Only about 4 percent of the city's budget is devoted to the department, which funds all the city's recreation sites, pools and its five community centers. In the 1980s, Parks and Recreation got about 10 percent of the budget, he said.

Morris said he knows basketball courts, evening dances for youths, drum lines and high-steppers clubs can make a serious difference in the lives of teens. But he knows that many if not most kids cannot afford privately run activities and sports.

Morris hopes extending the hours of recreation centers and schools will help keep children safer and reduce crime citywide. His anti-crime effort, Operation Phoenix, first targeted a neighborhood at the center of town and has been expanded to the whole city. It aims to make San Bernardino safer through intervention and crime-prevention programs and adding more police officers.

"It's taken us 20 years to get into this quandary," Morris said. "It's going to take us a good many years to walk out of this abyss of crime."
Mark Zaleski / The Press-Enterprise
Nain Leon, 13, lives in Waterman Gardens. He says the sounds of gunfire and police helicopters are common. "I don't go out much," he says.

'It's Really Crazy'

When a teen gets killed in San Bernardino, friends know what to do.

They erect a shrine, with religious candles and slang-infused messages written in chalk. They hold a car wash to help pay for funeral expenses. They go online to update the victim's MySpace account, replacing playful notes and banter with remembrances and somber tributes.

When Traveil Williams was killed in an argument about a cell phone on June 24, all of these things happened.

Audrey carried his name on her jeans.
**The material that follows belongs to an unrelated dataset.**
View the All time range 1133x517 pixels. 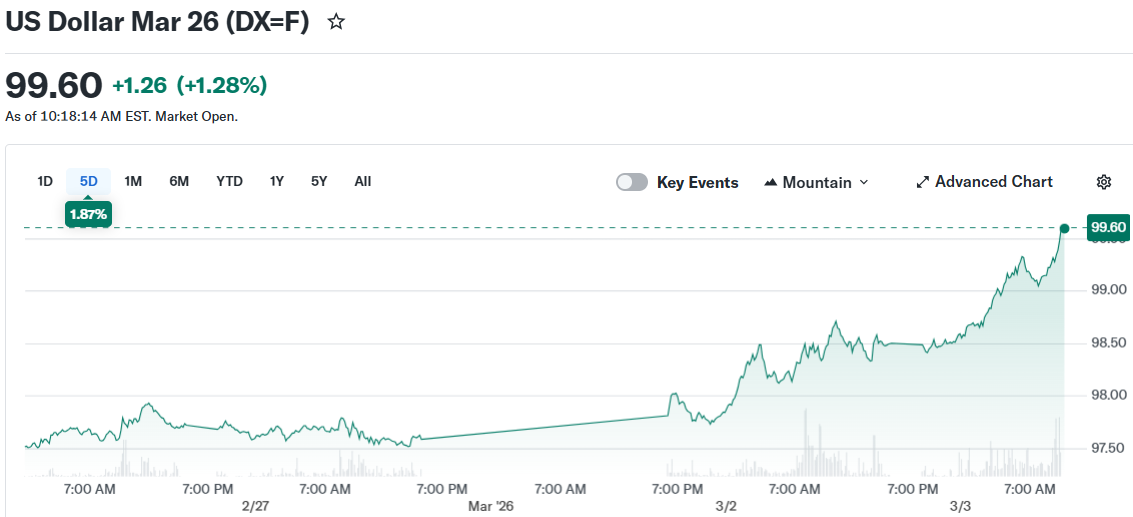click(363, 181)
An RIP message to Traveil was scrawled on the basketball used by Jahtwon and the rest of the guys at the Hernandez Center.

"It's really crazy in San Bernardino," said Marlene Cervantes, a 16-year-old taking summer school classes at San Bernardino High School. Cervantes walks to school and back alone and sticks to busy streets. She wears a black hooded sweatshirt despite the blazing heat and listens to music. "Everyone knows to walk fast and stay to themselves," she said. "I don't get out much. I'm always stuck in the house."

Back at Waterman Gardens, Nain Leon, 13, says the sound of gunfire and police helicopters is a daily occurrence.

"I don't go out much 'cause there are a lot of shootings," said Nain, whose family is from Mexico and has lived in the complex for about six years.

At most, he'll walk to a nearby store with friends to get something to drink, then return home to shower or watch a movie. He said the violence is prompting his family to look for somewhere else to live.

"It scares us, but we're used to it."